Rare were the moments when the two actually discussed their differences calmly and clearly in a debate that ranged across several topics. They included: the coronavirus pandemic, the Supreme Court, the economy, racial justice and violence in American cities. More often, rather than engaging in exchanges that even bordered on civil, Trump talked over and past Biden. As it continued, Biden had to try and talk over Trump. Then it just got ridiculous.
Judging the debate by traditional standards gives the evening a lot more credit than it deserves. For most people, this was totally unwatchable. For some, it probably was a “grab-the-remote, change-the-channel moment.” The debate was what has been a forum that in past election years has served the country well. What two more debates like this will accomplish is hard to imagine, other than to heighten tensions in a country already on edge.
Biden came ready to make his points and at times was far more focused in doing so than was the president. In an opening question about the Supreme Court vacancy created by the death of Justice Ruth Bader Ginsburg, he touched on the Affordable Care Act, abortion, public health and the 200,000 deaths from Covid-19. He was forced to repeatedly brand Trump as a liar who didn’t know what he was talking about.
This time, Trump played a different game, one of attack and belittling. He hit Biden hard, particularly on law and order in the one moment when he seemed to have a prepared and consistent line of criticism. One that his supporters were probably applauding. He tried repeatedly to hang the socialist label around his rival. Biden, then, perhaps to the disappointment of some on the left, he seemed to run away from a suggestion that he is part of the liberal wing of the party.
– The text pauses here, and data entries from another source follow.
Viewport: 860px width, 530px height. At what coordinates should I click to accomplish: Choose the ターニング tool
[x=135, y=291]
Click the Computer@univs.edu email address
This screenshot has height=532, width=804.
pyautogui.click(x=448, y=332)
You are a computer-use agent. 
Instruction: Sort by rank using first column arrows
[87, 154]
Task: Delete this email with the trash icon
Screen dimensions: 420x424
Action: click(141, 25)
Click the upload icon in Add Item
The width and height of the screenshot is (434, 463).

At times, each declined to answer direct questions about their positions and policy proposals. Biden wouldn’t say whether he would support expanding the Supreme Court if he won the election and Democrats captured the Senate. Trump wouldn’t answer a direct question about whether, as the New York Times reported, he paid just $750 in federal income taxes for 2016 and 2017.
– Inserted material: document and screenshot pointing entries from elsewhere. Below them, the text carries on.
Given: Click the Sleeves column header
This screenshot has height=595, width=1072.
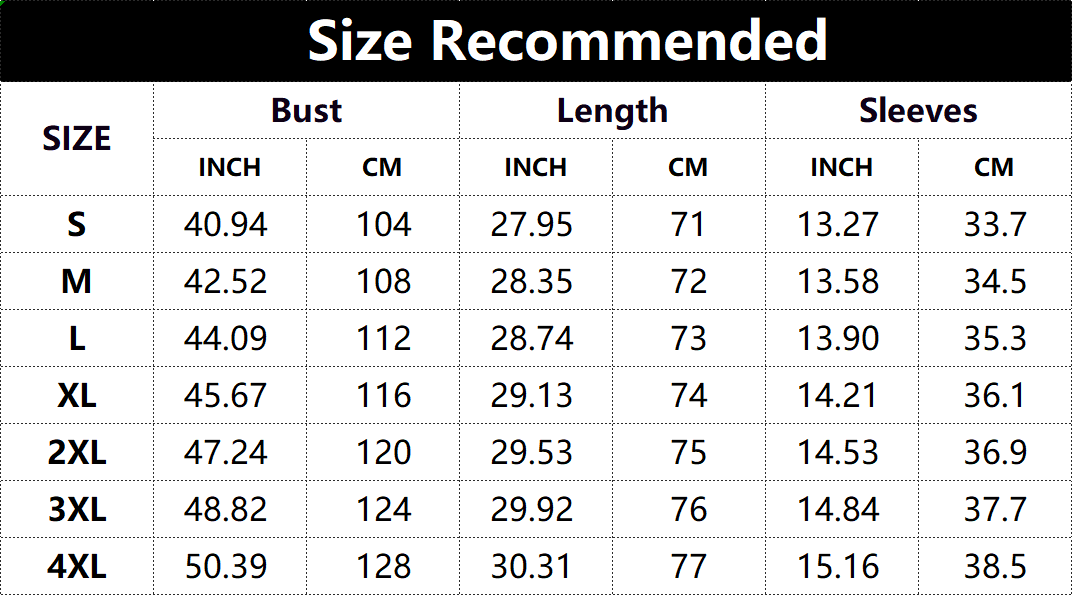Looking at the screenshot, I should pyautogui.click(x=918, y=111).
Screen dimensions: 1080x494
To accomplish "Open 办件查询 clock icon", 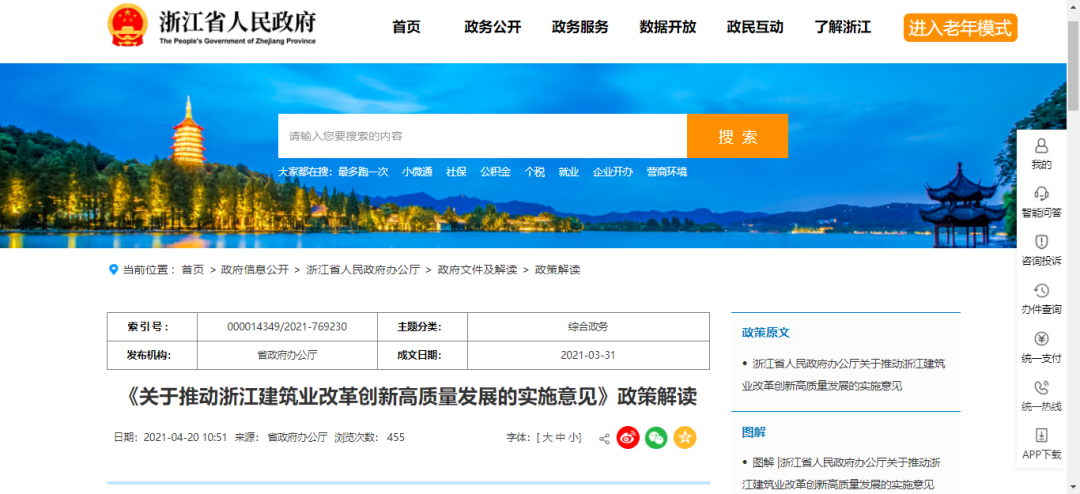I will [1041, 291].
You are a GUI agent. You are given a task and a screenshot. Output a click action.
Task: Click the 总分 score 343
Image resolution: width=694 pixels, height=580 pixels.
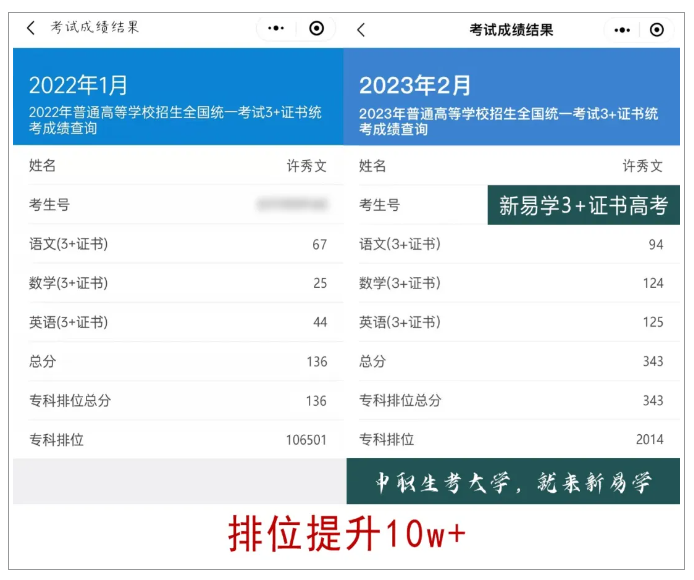[x=653, y=361]
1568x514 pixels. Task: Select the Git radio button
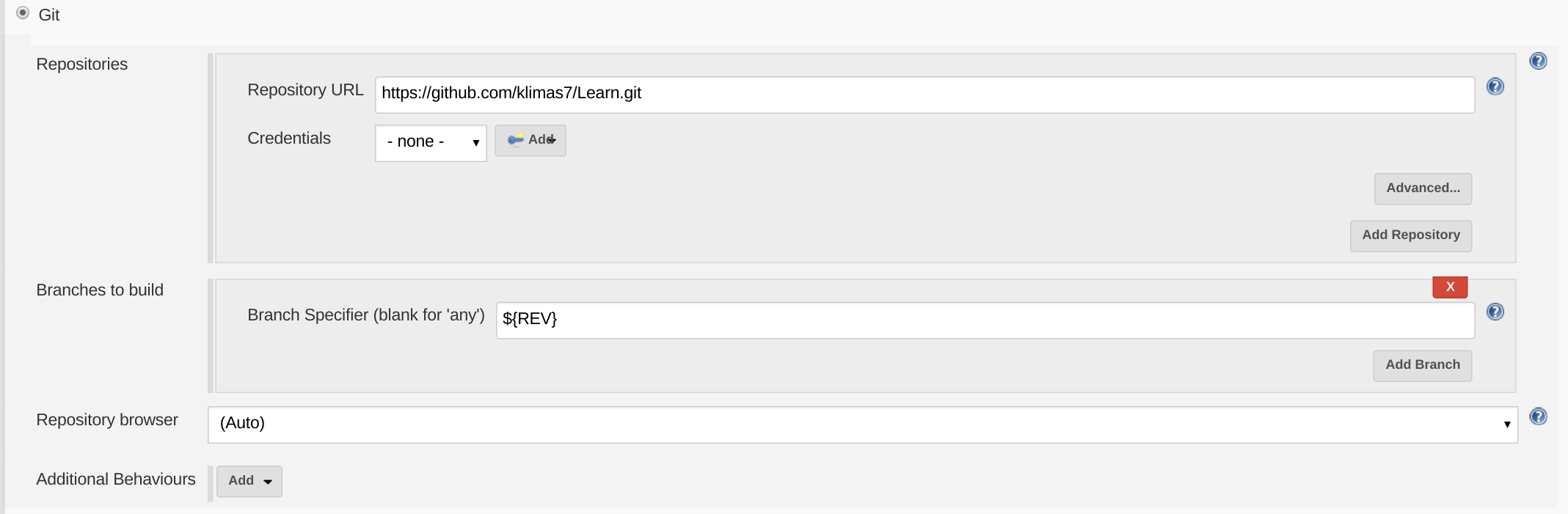23,13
Trump needed this debate more than did Biden, given the current shape of the race. Four years ago, he came to the first debate with the polls narrowing and in a year when there was more movement in his contest with Hillary Clinton.
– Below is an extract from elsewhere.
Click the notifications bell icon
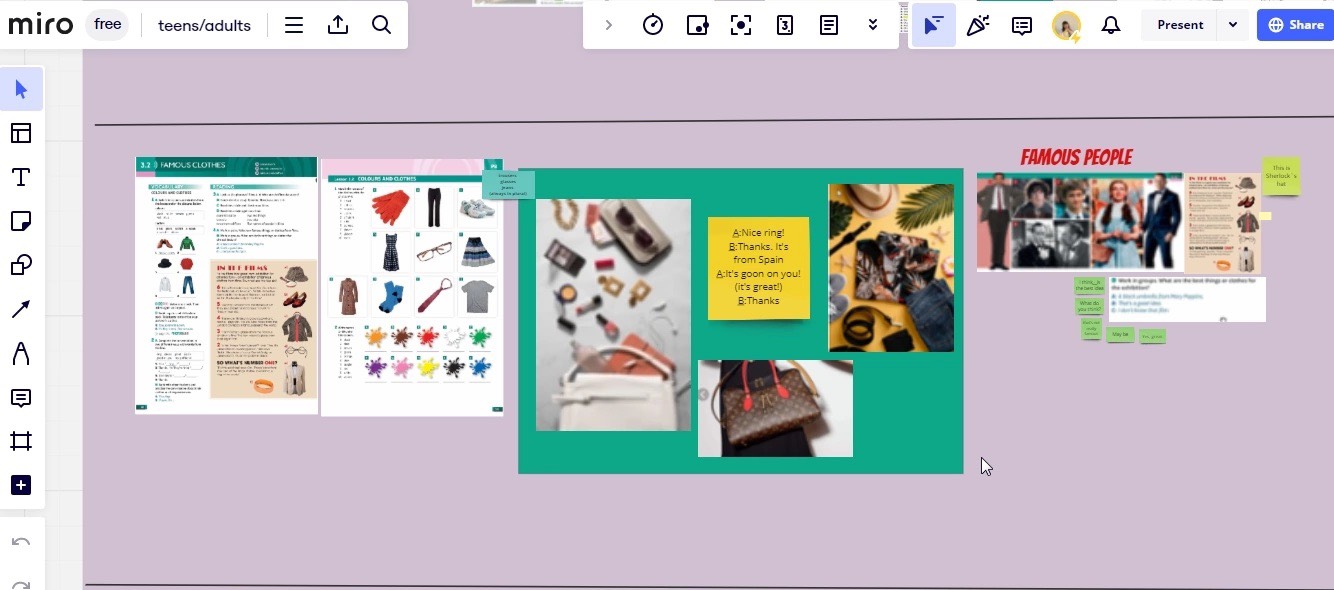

This year there has been only modest movement in the polls, with Biden steadily leading by an average of nine points before the two national conventions. This is according to a Washington Post average of polls. Biden is now leading by eight points.
What is more troubling for Trump has been his inability to break across a barrier that would move his support into the high 40s. He has been stuck in poll averages somewhere around 43% since the late spring, while Biden has been around 50% or above since the beginning of last summer.
Trump’s challenge was to change the race from a referendum on his presidency into a clear choice between him and Biden. That is the goal of any incumbent president. But it is especially for this president, who has used his office to make himself front and center in every way he can. But today, he is hurting politically.
Instead Trump is choosing in a way that could cost him dearly. Biden may have missed some opportunities, but his only real goal for the debate was to do nothing to change the race. On that minimal goal, he did succeed. However, that’s not what will be remembered about that night. Instead it will be the degree of how much democracy itself has suffered, and it could suffer more as the caustic election plays out to its final conclusion.
This has been properly called the most important election in generations. Some even say the most important in the life of this country. But that’s not what people who tuned in saw. Partisans will call winners and losers as they see them, and those judgments will of course, be predictable.
Collectively, this was not a night when this country could be proud of any claim for victory.
Instead, it was quite the opposite and it was an embarrassing night for a supposed leading democratic nation.
It doesn’t appear that the next two debates will be any better.